So there’s YES and there’s NO and as Peter Block points out

Without your ability to say No, your Yes means nothing.

It’s the fact that we can and do choose to say No – clearly, cleanly, authentically – that gives power to those times when we choose to say Yes.

That’s not instinctive to some people. They think No is a problem. They worry how the other person might hear it. They worry they might be thought less of – weaker, or more difficult, for example – by the other person. So they keep saying Yes – or if not Yes, then all the creepy variants of “the No that tries not to sound like No” – to try and maintain an image of being, well, what is that image they are trying to maintain?

‘Yes’ all the time from our mouths is the equivalent – in terms of use of our power, integrity, ethics, however you want to label it – of those small plastic dogs you used to see in the rear windows of cars, their heads on springs so that the movement of the car produced a constant nodding. Yes, Yes, Yes…

So given the understanding that our choices matter, our words have power, then it follows that we have to be careful of the promises we make.

We’d better be clean on our Yes and our No. All the time. Every time we say them.

Why does this matter?

- What is asked
Copy the passage about saying Yes and No word for word, starting at "Without your ability" and ending at "to say Yes.". The material after this passage isn't needed for anything here.

- Material provided
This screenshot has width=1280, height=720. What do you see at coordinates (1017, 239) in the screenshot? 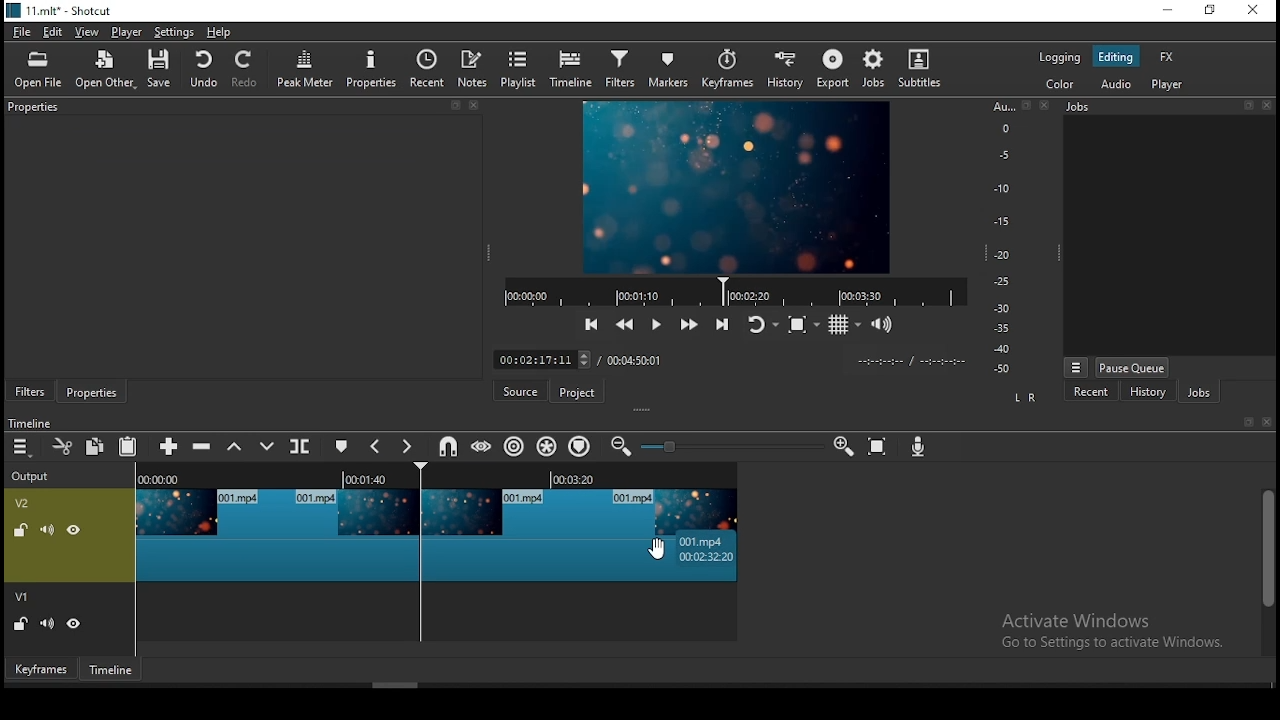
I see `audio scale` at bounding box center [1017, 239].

- The reply
Without your ability to say No, your Yes means nothing.

It’s the fact that we can and do choose to say No – clearly, cleanly, authentically – that gives power to those times when we choose to say Yes.